Remember when the concept of streaming shows on TV, on-demand, on your schedule, did not exist? Unless you had a VHS machine hooked up to HBO or one of the channels available on your cable provider, you watched what was offered at the time it was on. Likely you had a hundred, maybe two hundred choices. The fact that you really only watched a dozen of them with any regularity was simply the way the video ball bounced. You did not have many choices to drop things that didn’t interest you, though the companies were quite happy to give you “premium” channels, for a higher bill.

All that began to change in 2005 when YouTube starting offering streaming videos. In addition to DVDs mailed to your house, Netflix began streaming movies and TV shows directly into the home in 2007. Watching became something that could be based on the user’s schedule. Amazon launched Instant Video in 2011. And, the race was on.

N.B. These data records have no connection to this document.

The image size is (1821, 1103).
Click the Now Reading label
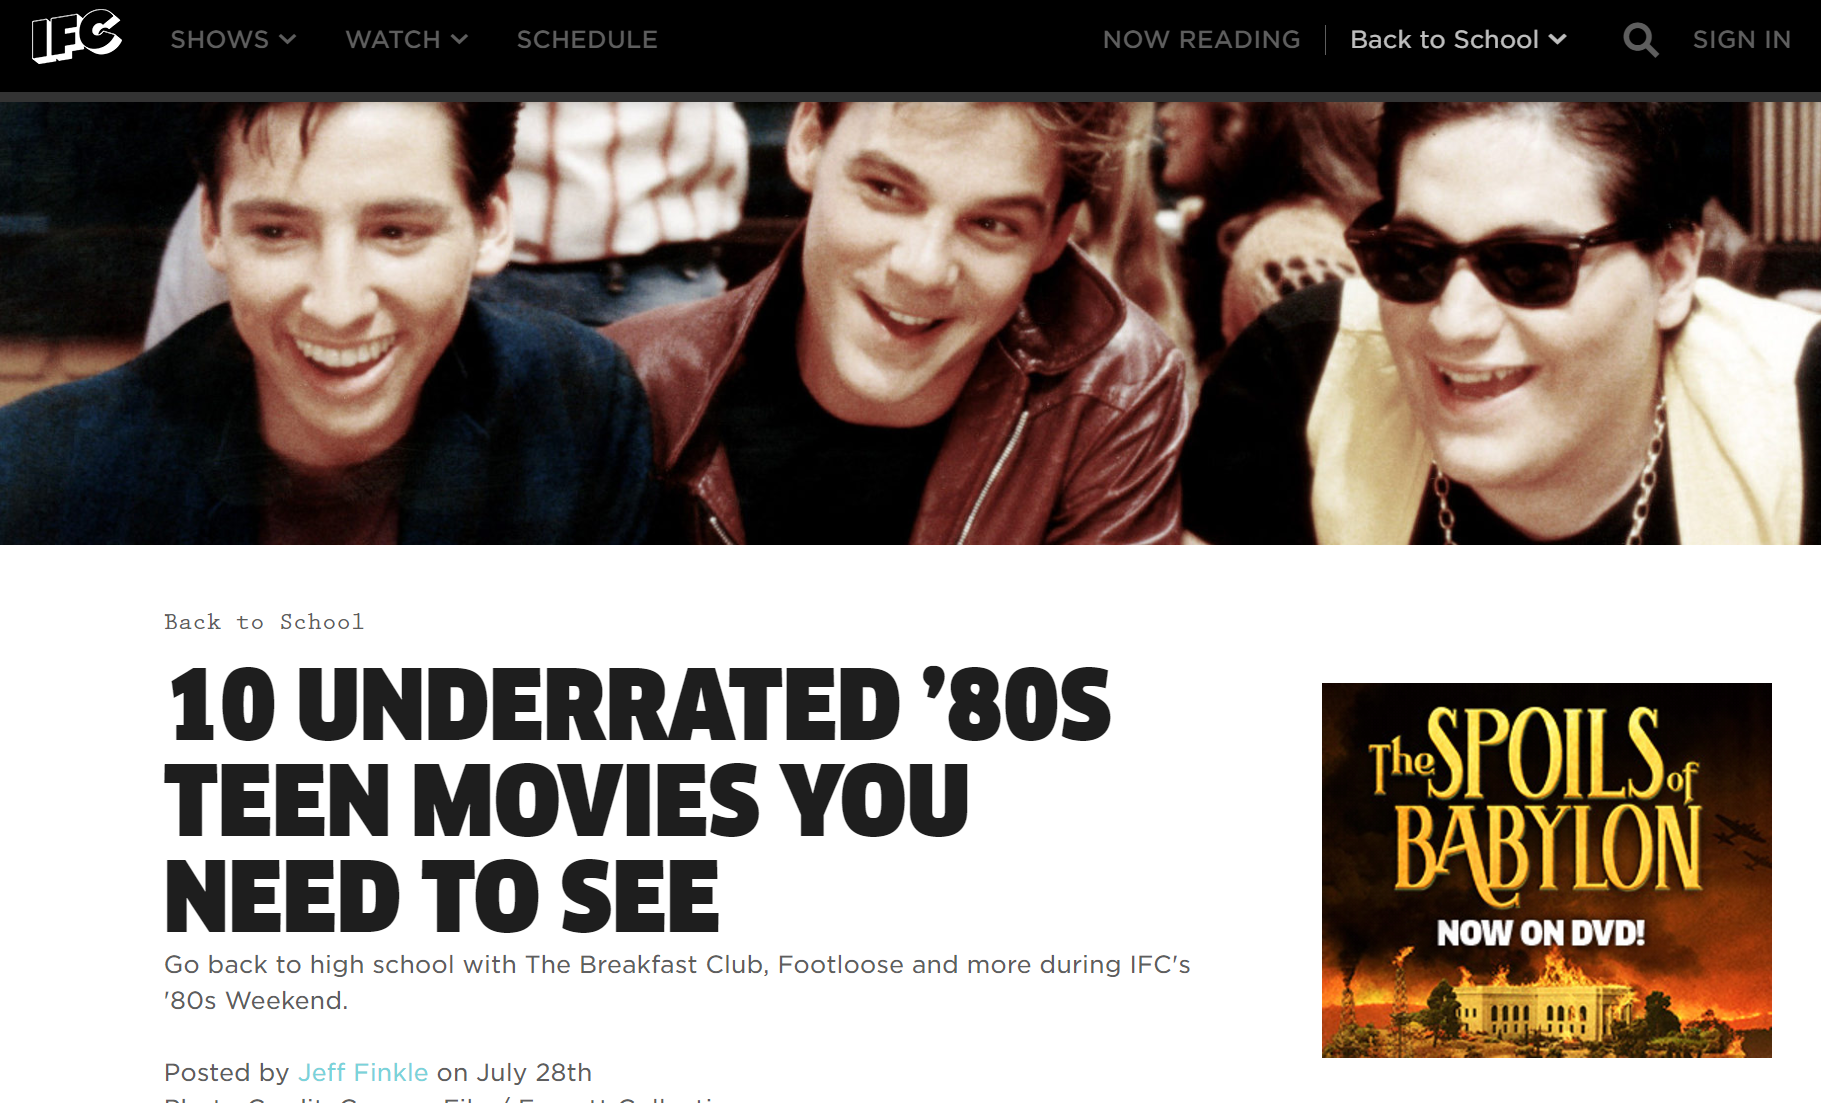tap(1201, 39)
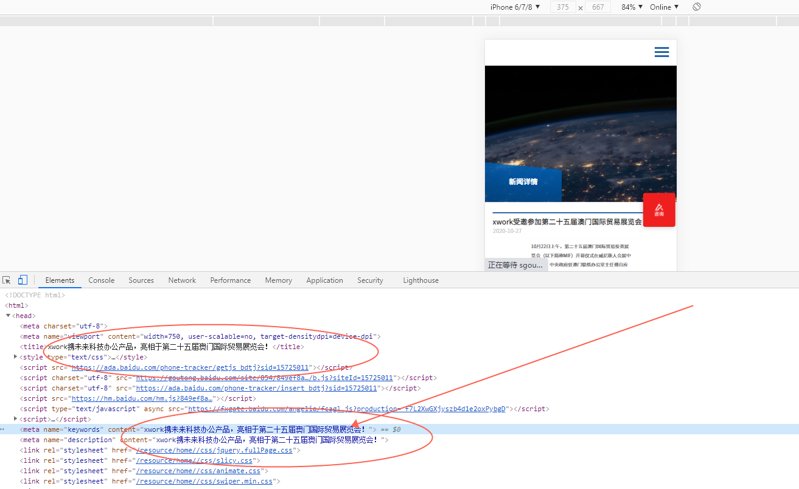Open the 84% zoom level dropdown
Image resolution: width=799 pixels, height=489 pixels.
click(x=632, y=7)
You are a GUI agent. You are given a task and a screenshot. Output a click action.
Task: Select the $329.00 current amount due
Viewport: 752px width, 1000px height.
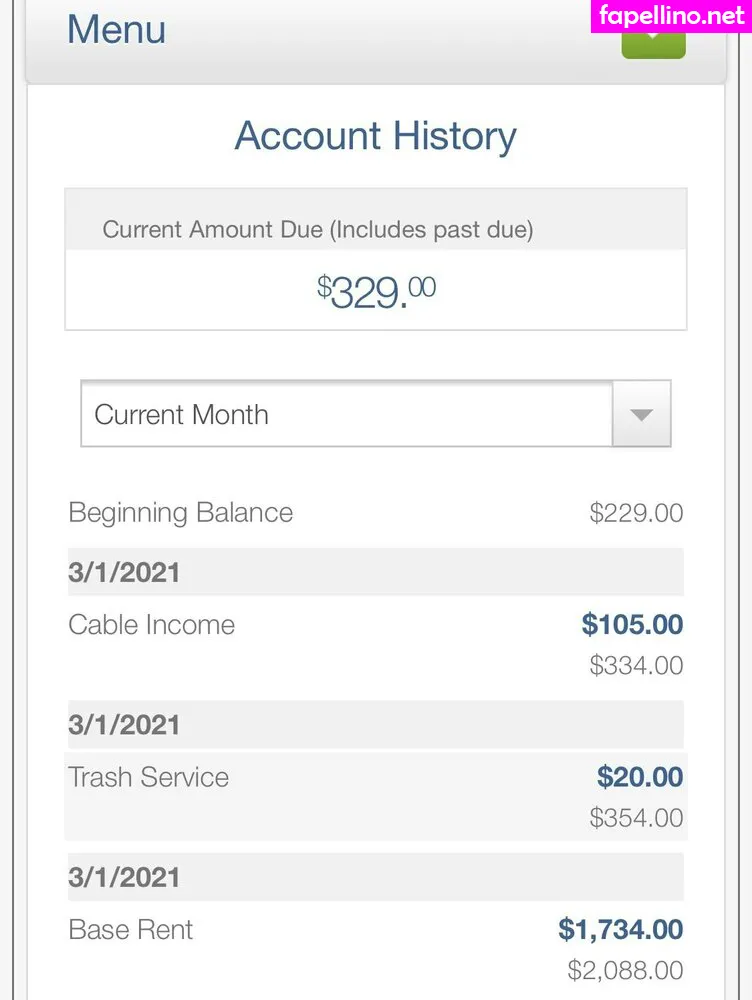point(376,291)
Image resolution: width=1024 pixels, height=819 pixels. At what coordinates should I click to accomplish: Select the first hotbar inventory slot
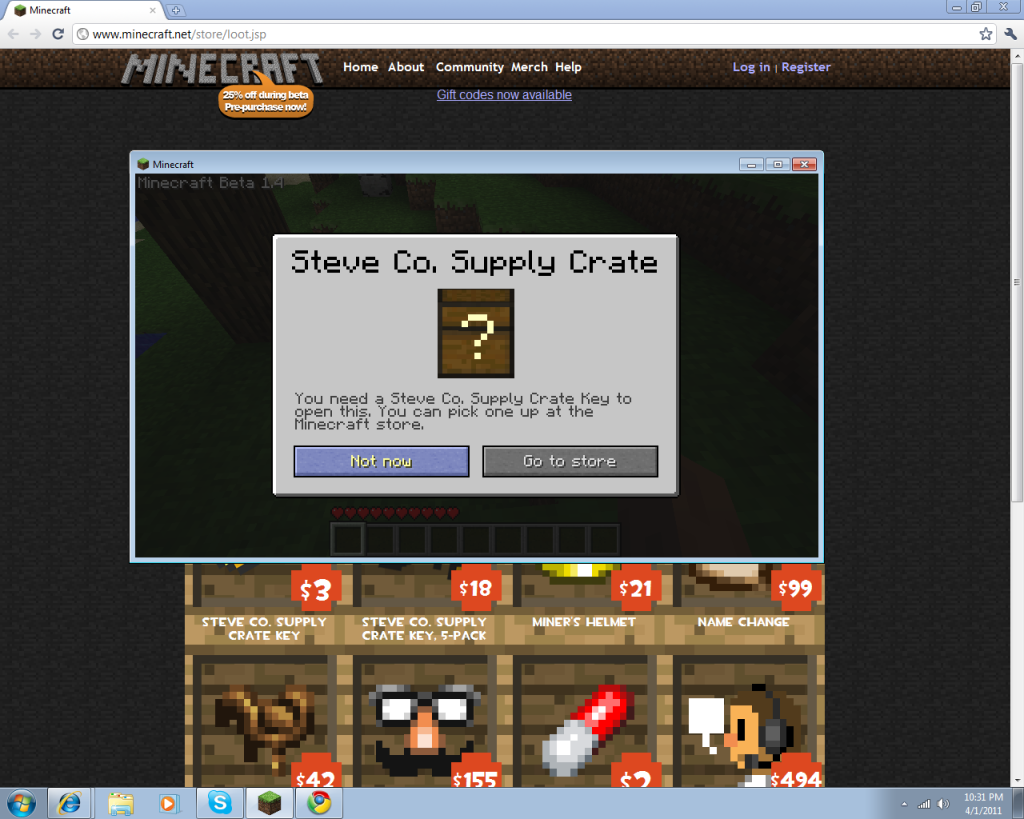pyautogui.click(x=347, y=539)
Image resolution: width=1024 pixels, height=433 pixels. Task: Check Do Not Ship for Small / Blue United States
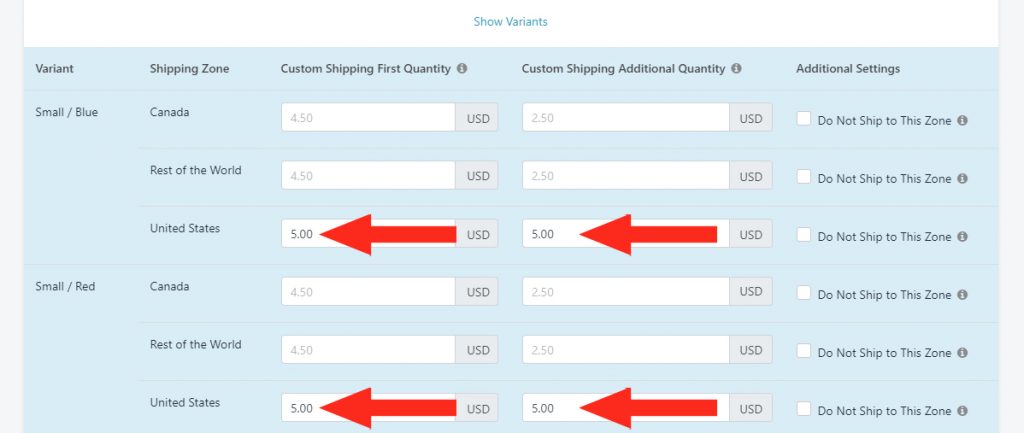tap(804, 234)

Over the next several years “cutting the cord” became common practice: getting rid of your wired TV service and signing up for one, two, or more streaming services. For many of us, our monthly bill for entertainment was cut in half, and the choices of what to watch seemed almost infinite.

What came next should have been completely predictable. Realizing their dominance over our watching choices, streaming services began to segment their product. Hulu was the first. In 2010 it added Hulu Plus as a choice: no commercials but a monthly fee higher than the streaming service with advertising. Other companies quickly followed. Content moved from the mainstream service to a premium, or plus, channel that cost more but promised exclusive programming and more choices.

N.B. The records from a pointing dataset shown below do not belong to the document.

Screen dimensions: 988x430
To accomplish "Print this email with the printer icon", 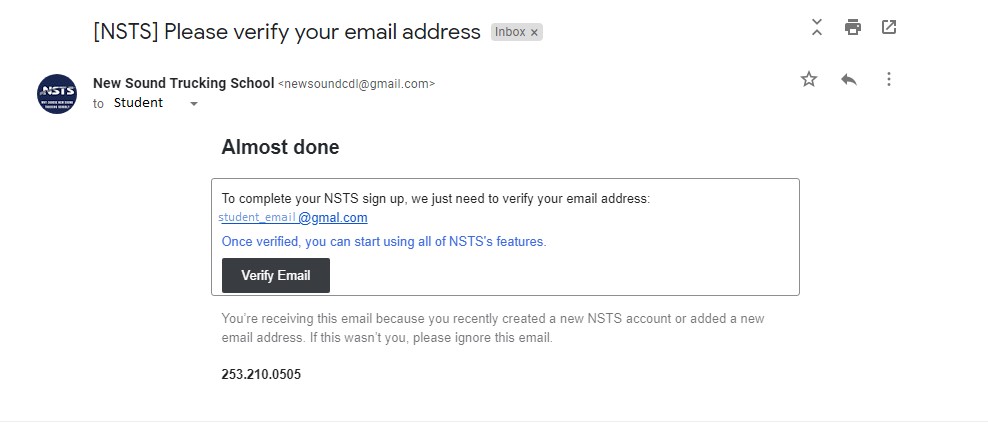I will click(x=853, y=27).
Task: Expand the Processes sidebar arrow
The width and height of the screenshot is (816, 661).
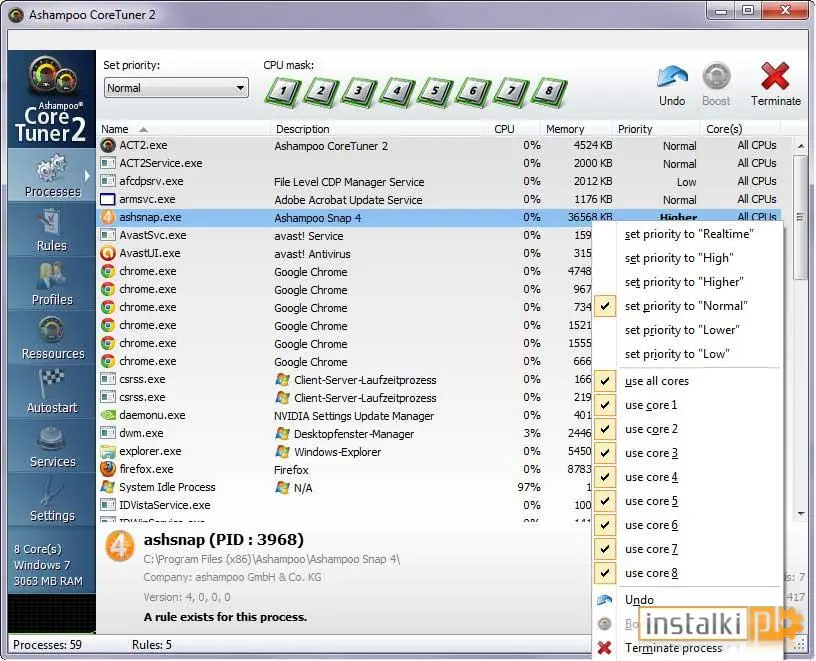Action: pos(87,176)
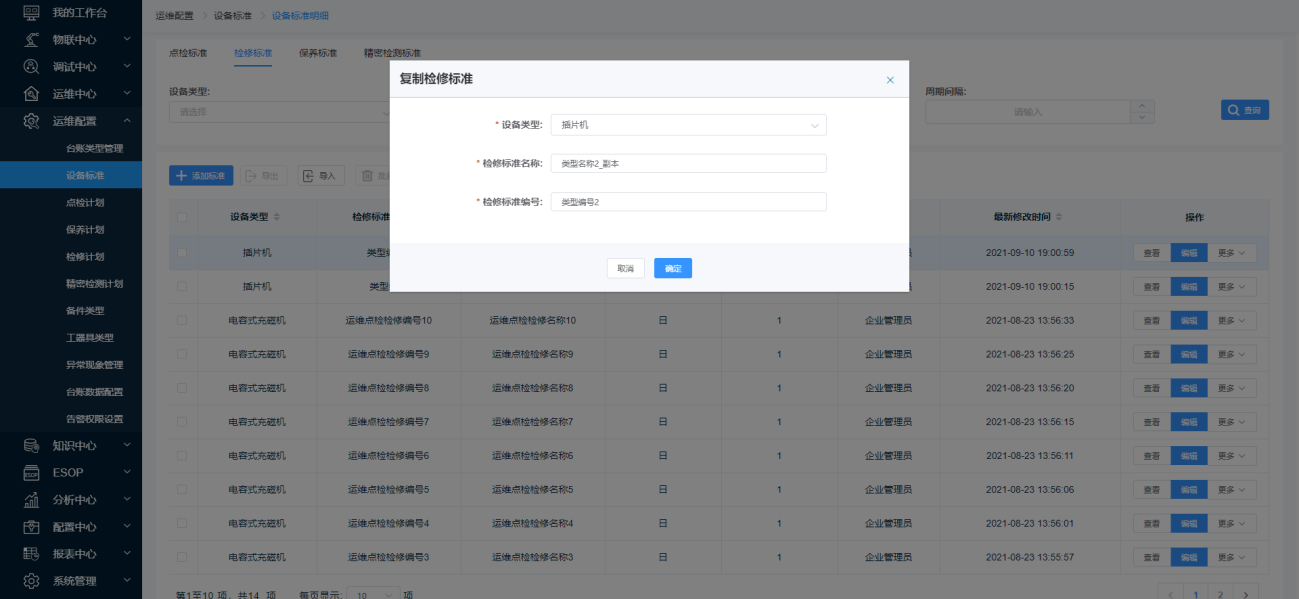Toggle the select-all checkbox in table header
Image resolution: width=1299 pixels, height=599 pixels.
[x=181, y=217]
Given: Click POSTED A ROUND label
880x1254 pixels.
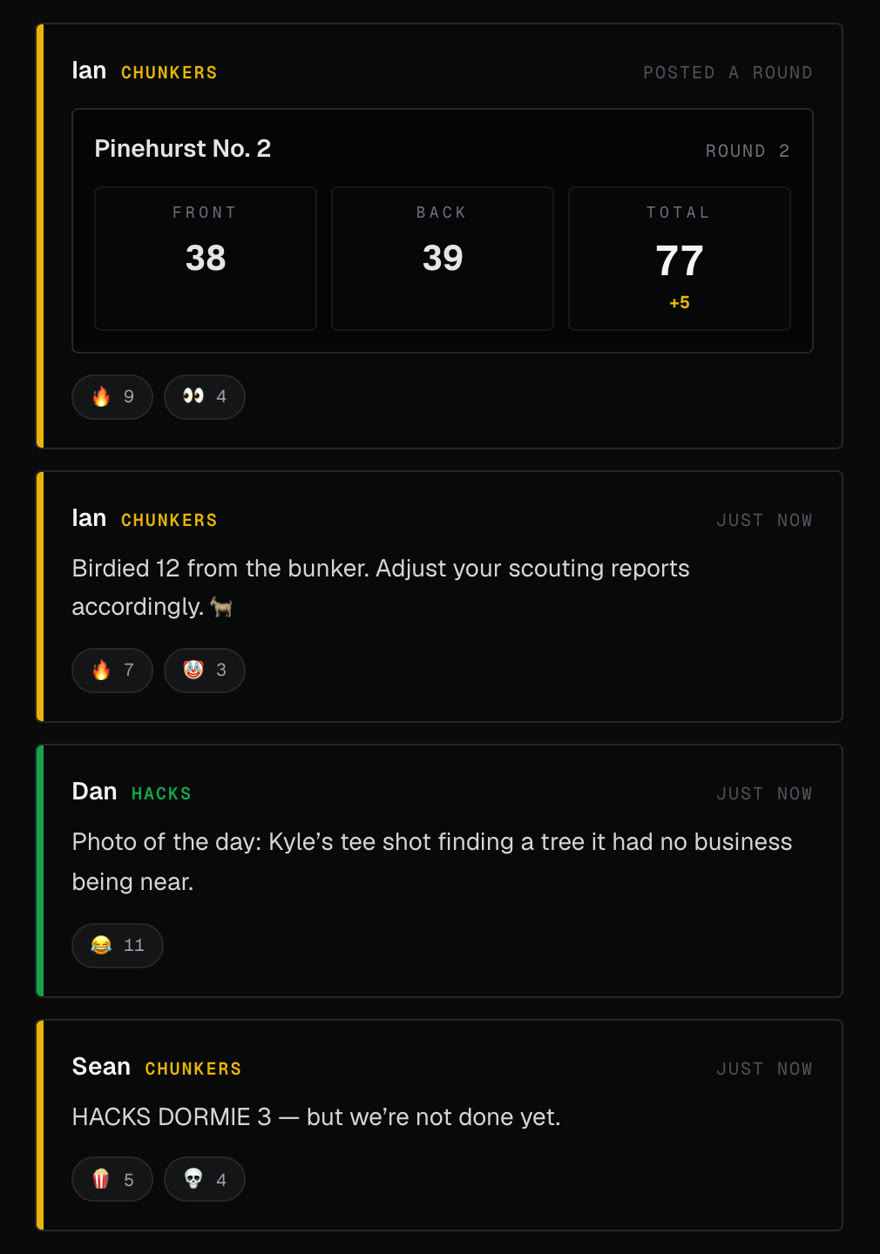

The Plus choice race was on. Just a sample includes Disney Plus. Apple TV Plus, PBS Passport, HBO Max, ESPN Plus, Discovery Plus,  Samsung TV Plus. BET Plus, and Paramount Plus (the old CBS Access)At last count, there were over 400 “Plus” streaming services.

And guess what? Folks started migrating to the more expensive Plus choices while keeping “standard” options like Netflix and Prime. With the price increase for Netflix and Prime (based on increases in the shipping service), some selectivity was needed. Otherwise, the monthly bill for video services would start to approach the old cable TV days.

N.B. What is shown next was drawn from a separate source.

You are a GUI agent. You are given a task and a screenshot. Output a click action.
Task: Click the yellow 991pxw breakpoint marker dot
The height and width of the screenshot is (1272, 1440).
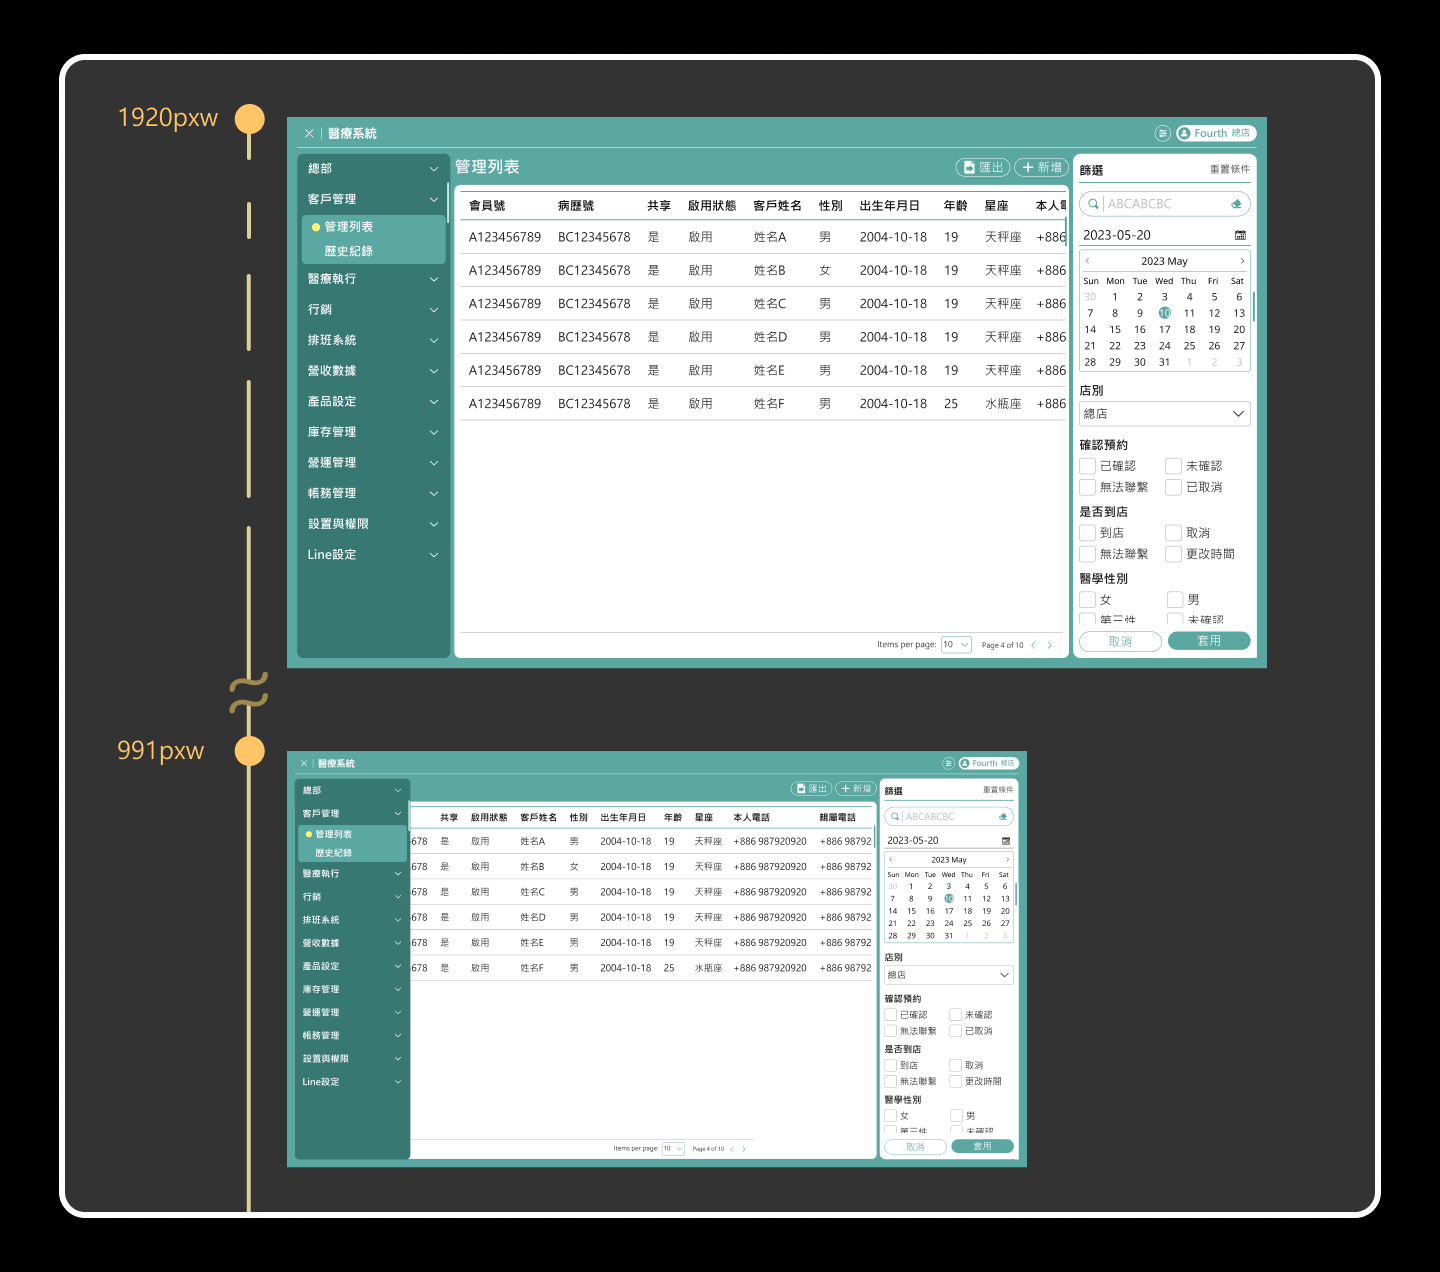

The Lowry household has Netflix, Prime, Hulu (with the ads), Disney Plus, Curiosity, and PBS Passport. We have toyed with the offering from Discovery Plus and HBO Max. Services that we have enjoyed in the past, but no longer have include Britbox and Acorn TV, for the great British mystery and crime shows.

Before we add to our monthly bill and have even more choices to make, I am turning to you. This is really an information-gathering post for me. I would like to know what “Plus” services you subscribe to that you can recommend.

What streaming services do you spend the most time with? Where are your streaming entertainment dollars being spent? Should I add to my line-up?

Oh, and while I have your attention, do you still go to regular movie theaters? Is the experience of sharing a movie with other people in a dark room, with great sound, perfect picture, and over-priced popcorn part of your entertainment experience? If you are avoiding them until Covid has lost some of its power to hurt you, do you think you will go back to the local multiplex?